El relato incluyó referencias a su intención de estudiar en la Universidad Nacional de Córdoba, lo cual se vio condicionado por el contexto político y las decisiones impuestas en aquellos años. “Había muchas restricciones, muchas cosas que no dependían de uno. Era una época muy difícil para los jóvenes”, señaló.
Al referirse al quiebre institucional, fue contundente: “Nada justificaba un golpe de Estado. Cuando algo anda mal, el camino es el voto, no la ruptura de la democracia”. En ese sentido, recordó el impacto del Golpe de Estado en Argentina de 1976, al que definió como “atroz y terrible”, marcado por desapariciones, persecuciones, torturas y muerte.
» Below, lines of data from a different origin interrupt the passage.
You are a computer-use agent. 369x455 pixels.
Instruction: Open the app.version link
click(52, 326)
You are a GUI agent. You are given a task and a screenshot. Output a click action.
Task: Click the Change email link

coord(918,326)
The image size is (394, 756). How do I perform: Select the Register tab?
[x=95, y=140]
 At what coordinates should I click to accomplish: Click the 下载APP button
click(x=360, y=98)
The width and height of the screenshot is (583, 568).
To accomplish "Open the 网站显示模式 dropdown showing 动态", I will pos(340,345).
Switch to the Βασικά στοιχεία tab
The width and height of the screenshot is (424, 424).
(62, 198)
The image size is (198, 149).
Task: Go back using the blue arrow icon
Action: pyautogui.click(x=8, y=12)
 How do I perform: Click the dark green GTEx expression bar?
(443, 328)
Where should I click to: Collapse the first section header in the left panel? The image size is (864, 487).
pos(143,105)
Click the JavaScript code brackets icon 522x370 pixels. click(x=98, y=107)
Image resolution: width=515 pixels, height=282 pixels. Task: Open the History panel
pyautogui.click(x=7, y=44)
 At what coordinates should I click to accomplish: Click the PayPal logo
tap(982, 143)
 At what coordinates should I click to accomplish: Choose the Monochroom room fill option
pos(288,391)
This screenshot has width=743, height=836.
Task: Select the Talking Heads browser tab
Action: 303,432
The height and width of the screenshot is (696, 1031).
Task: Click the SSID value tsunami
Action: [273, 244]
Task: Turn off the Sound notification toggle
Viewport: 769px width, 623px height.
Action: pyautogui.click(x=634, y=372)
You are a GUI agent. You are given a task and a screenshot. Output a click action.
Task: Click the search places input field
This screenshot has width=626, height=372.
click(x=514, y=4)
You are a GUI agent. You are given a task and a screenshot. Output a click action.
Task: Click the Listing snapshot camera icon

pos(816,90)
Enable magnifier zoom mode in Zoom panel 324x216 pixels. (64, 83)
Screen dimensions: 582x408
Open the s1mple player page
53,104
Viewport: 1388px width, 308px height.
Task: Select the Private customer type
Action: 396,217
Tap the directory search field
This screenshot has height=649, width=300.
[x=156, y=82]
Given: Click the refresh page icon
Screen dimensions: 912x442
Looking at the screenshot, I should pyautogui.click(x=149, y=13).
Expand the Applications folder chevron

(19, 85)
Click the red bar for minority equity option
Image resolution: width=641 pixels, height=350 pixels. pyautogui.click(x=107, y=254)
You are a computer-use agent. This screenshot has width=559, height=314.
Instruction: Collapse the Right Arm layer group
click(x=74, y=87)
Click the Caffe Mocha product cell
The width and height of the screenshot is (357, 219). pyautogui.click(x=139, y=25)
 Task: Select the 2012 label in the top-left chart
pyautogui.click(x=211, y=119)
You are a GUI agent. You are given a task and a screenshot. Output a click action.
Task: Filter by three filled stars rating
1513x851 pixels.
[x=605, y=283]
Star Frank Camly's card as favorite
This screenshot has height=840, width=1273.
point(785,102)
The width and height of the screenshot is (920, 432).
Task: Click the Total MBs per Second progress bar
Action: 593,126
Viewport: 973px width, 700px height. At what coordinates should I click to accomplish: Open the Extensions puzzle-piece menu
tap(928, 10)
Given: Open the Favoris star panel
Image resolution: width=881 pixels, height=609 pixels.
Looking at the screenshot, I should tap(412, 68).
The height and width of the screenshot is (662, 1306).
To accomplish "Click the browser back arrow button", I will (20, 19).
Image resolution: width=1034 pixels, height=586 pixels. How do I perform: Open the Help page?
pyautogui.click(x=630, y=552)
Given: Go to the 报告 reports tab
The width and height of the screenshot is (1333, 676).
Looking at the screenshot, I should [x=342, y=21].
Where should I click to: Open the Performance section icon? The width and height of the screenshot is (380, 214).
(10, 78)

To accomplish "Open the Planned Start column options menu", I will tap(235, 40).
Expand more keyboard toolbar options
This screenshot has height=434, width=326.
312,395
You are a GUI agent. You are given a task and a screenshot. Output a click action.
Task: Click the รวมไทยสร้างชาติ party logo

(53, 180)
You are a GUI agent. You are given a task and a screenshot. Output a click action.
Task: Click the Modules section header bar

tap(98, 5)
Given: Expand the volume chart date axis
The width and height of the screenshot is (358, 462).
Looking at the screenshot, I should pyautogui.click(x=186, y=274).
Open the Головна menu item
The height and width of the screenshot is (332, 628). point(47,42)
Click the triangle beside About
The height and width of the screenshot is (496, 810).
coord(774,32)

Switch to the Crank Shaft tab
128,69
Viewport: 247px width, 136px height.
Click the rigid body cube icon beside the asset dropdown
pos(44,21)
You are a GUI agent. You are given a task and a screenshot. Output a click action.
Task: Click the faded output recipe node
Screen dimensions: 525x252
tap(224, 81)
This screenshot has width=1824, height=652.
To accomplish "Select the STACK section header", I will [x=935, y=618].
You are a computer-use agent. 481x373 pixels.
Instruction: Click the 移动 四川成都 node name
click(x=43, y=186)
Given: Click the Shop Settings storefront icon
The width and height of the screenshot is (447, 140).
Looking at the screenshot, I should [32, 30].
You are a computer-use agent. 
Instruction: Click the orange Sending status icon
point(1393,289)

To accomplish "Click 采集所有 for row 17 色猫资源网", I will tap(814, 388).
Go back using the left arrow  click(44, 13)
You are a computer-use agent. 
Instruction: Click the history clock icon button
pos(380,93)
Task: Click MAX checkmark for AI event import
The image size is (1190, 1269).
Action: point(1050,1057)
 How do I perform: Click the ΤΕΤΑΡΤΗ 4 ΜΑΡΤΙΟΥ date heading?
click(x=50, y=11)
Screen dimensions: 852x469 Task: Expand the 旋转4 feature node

Asimismo, destacó el rol clave que cumplieron organismos de derechos humanos como las Madres de Plaza de Mayo y las Abuelas de Plaza de Mayo, quienes “fueron fundamentales para visibilizar lo que pasaba y sostener el reclamo de justicia en los momentos más difíciles”.
En otro tramo de la entrevista, Ayala apuntó contra los discursos negacionistas que aún persisten en la actualidad. “Hay sectores que siguen discutiendo lo indefendible, como la cantidad de desaparecidos o intentando relativizar lo ocurrido. Eso no ayuda a fortalecer la democracia, al contrario, la debilita”, sostuvo.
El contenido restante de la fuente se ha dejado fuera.